_Directions for this task:_ Output the data as it stands. Each line must match exactly.

[Stored records]
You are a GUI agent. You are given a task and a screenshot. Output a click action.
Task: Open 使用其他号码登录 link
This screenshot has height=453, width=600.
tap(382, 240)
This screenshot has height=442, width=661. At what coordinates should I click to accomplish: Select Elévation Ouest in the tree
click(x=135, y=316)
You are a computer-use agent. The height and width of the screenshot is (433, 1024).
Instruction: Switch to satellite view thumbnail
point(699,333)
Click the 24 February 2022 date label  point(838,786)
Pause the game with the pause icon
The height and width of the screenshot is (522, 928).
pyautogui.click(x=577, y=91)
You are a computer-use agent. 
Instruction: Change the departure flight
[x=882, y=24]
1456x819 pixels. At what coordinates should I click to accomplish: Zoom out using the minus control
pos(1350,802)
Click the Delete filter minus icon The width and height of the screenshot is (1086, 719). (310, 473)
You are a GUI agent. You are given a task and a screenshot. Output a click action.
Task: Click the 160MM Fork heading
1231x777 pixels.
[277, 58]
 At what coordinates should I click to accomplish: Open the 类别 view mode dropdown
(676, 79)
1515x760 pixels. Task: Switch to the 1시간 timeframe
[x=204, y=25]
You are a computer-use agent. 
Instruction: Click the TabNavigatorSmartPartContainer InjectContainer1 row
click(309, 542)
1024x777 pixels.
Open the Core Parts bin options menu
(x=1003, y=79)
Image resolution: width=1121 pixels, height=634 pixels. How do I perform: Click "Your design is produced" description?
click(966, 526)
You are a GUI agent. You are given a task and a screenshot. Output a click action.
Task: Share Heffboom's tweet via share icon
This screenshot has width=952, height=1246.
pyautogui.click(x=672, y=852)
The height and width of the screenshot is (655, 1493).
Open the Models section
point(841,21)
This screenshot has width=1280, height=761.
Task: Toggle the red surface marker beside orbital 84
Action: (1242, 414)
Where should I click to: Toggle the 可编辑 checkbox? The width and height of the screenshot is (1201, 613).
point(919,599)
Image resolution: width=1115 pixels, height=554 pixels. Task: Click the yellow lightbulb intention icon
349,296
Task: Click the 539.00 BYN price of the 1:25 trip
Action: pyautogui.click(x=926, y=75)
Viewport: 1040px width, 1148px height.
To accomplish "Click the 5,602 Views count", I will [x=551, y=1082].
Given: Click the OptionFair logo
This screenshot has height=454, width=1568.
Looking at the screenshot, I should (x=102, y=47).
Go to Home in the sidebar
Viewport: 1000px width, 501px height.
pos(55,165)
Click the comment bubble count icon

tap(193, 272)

_Task response:_
You are a GUI agent. You are given a task and a screenshot. Output a click action.
Task: Open 使用其他号码登录 link
This screenshot has height=453, width=600.
tap(382, 240)
This screenshot has height=442, width=661. At what coordinates should I click to accomplish: Select Elévation Ouest in the tree
click(x=135, y=316)
You are a computer-use agent. The height and width of the screenshot is (433, 1024).
Instruction: Switch to satellite view thumbnail
point(699,333)
Click the 24 February 2022 date label  point(838,786)
Pause the game with the pause icon
The height and width of the screenshot is (522, 928).
pyautogui.click(x=577, y=91)
You are a computer-use agent. 
Instruction: Change the departure flight
[x=882, y=24]
1456x819 pixels. At what coordinates should I click to accomplish: Zoom out using the minus control
pos(1350,802)
Click the Delete filter minus icon The width and height of the screenshot is (1086, 719). (310, 473)
You are a GUI agent. You are given a task and a screenshot. Output a click action.
Task: Click the 160MM Fork heading
1231x777 pixels.
[277, 58]
 At what coordinates should I click to accomplish: Open the 类别 view mode dropdown
(676, 79)
1515x760 pixels. Task: Switch to the 1시간 timeframe
[x=204, y=25]
You are a computer-use agent. 
Instruction: Click the TabNavigatorSmartPartContainer InjectContainer1 row
click(309, 542)
1024x777 pixels.
Open the Core Parts bin options menu
(x=1003, y=79)
Image resolution: width=1121 pixels, height=634 pixels. How do I perform: Click "Your design is produced" description?
click(966, 526)
You are a GUI agent. You are given a task and a screenshot. Output a click action.
Task: Share Heffboom's tweet via share icon
This screenshot has width=952, height=1246.
pyautogui.click(x=672, y=852)
The height and width of the screenshot is (655, 1493).
Open the Models section
point(841,21)
This screenshot has width=1280, height=761.
Task: Toggle the red surface marker beside orbital 84
Action: (1242, 414)
Where should I click to: Toggle the 可编辑 checkbox? The width and height of the screenshot is (1201, 613).
point(919,599)
Image resolution: width=1115 pixels, height=554 pixels. Task: Click the yellow lightbulb intention icon
349,296
Task: Click the 539.00 BYN price of the 1:25 trip
Action: pyautogui.click(x=926, y=75)
Viewport: 1040px width, 1148px height.
To accomplish "Click the 5,602 Views count", I will [x=551, y=1082].
Given: Click the OptionFair logo
This screenshot has height=454, width=1568.
Looking at the screenshot, I should (x=102, y=47).
Go to Home in the sidebar
Viewport: 1000px width, 501px height.
pos(55,165)
Click the comment bubble count icon

tap(193, 272)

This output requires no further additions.